I encountered many bugs and glitches, while working with Sales Press Pro. There are many smaller issues like misaligned graphics, which just make the sales pages and squeeze pages look a bit unprofessional. I also encountered a bug that would send the page into an endless redirect loop and I couldn’t figure out what caused it. In the end, I had to delete the page and create a new one, to make it work.

In some aspects, SalesPress Pro copies OptimizePress’ user interface – and that’s not a very good thing to do. In other aspects, the SPS interface is even worse than the one in OptimizePress. As an example, to set up a lead generation page, you need to:

  • Create the main content in the WordPress editor.
  • Scroll down several pages to find and adjust the general settings for the page.
  • Open a completely different page in the menu of the necessary plugin, to set up the opt-in form part of the page.

Of course, you have to know where all these options are in the first place and you’ll be left wondering why three different options for one short page can’t just be displayed in the same place.

You’ll also find that you are limited to creating a maximum of five different opt-ins (to five different lists or autoresponders). This may be enough for most users, but it’s still strange, as there’s no technical reason to limit the number of opt-ins you can run on your site.

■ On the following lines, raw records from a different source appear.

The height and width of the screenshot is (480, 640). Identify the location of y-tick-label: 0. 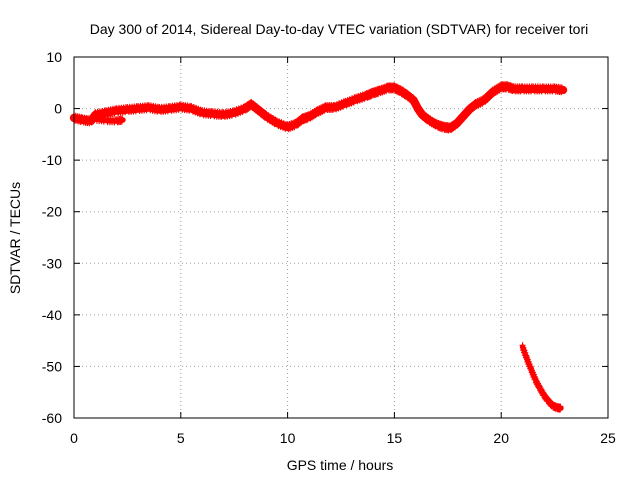
(58, 109).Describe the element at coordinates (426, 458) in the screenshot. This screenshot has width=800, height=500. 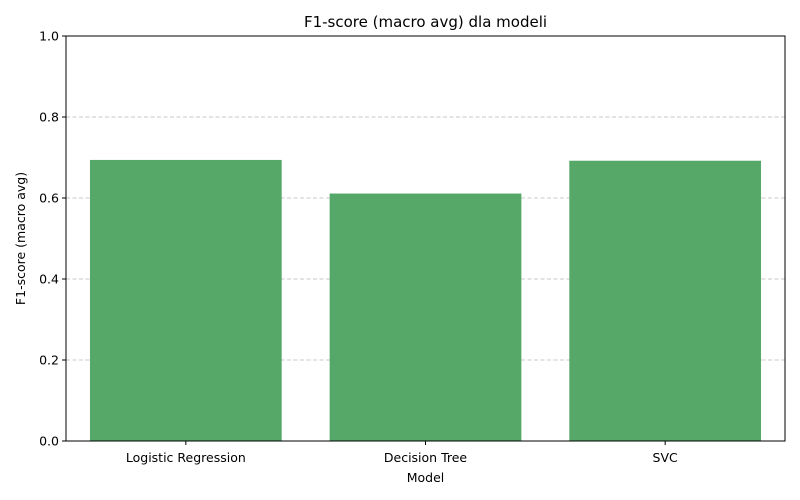
I see `x-tick-label: Decision Tree` at that location.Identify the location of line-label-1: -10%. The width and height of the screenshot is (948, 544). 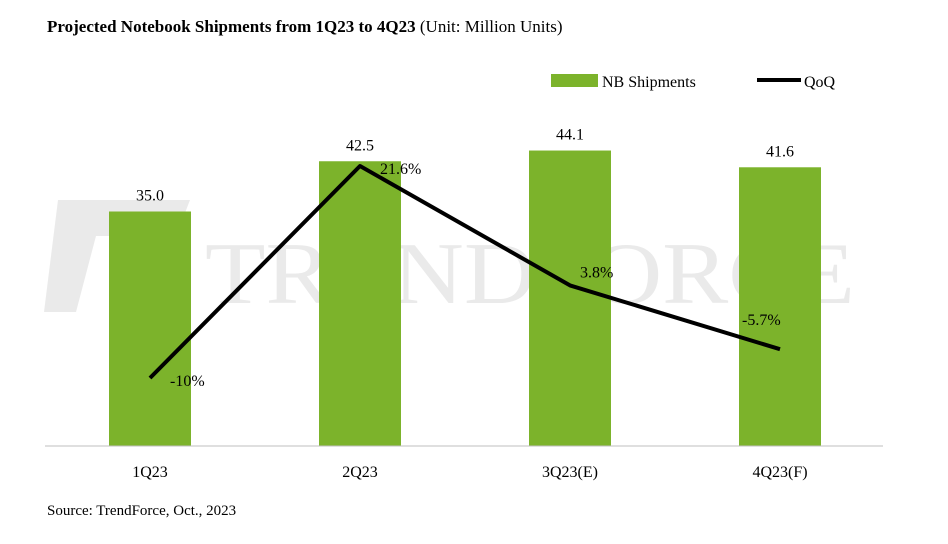
(188, 382).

I could go on, but the bottom line is that while SalesPress Pro has some merits, it also has a few more weaknesses that it can get away with, in a comparison like this.

Conclusion

There are very clear losers and winners in this comparison. Let’s begin with the losers:

Not Recommended:
  • Authority Pro 2 is horrible and broken in every possible way and it’s the worst product I’ve seen in recent memory. Do. Not. Buy.
  • FlexSqueeze is overloaded with options and it looks antiquated. In addition to that, it’s one of the more expensive solutions, so I can’t see any reason to purchase this over some of the alternatives.
  • Premise is decent, but in many regards it pales in comparison to the competition. In a vacuum it might be good, but compared to the alternatives, it is not worth its hefty price tag.
  • ProAffiliate 2.0 is quite nice, but very limited and inflexible. Unless you want it specifically for the offer/review page feature, your money is better spent elsewhere.
  • SalesPress Pro looks like a failed cloning experiment performed on OptimizePress. It has some, but not all of the same features, some, but not all of the same style elements and a similarly clumsy user interface. The only reason to get it would be if you wanted it for the two plugins that it comes bundled with.

Recommended:
  • Get InstaBuilder for a great feature set, good design, ease of use and is one of only two products in the roundup to feature responsive, mobile-friendly pages.
  • Get OptimizePress if you want launch pages with a polished design and the rather cumbersome user interface doesn’t bother you.
  • Get  ProfitsTheme if you want everything that OptimizePress does, plus a built-in membership system and you don’t mind the less polished look of the design elements.

That’s about as to-the-point as I can make it. I hope you found this roundup useful and it helps you pick the right WordPress marketing theme or plugin for your business.

Do you have any questions or feedback? Agree or disagree with my conclusions? Let me know by leaving a comment!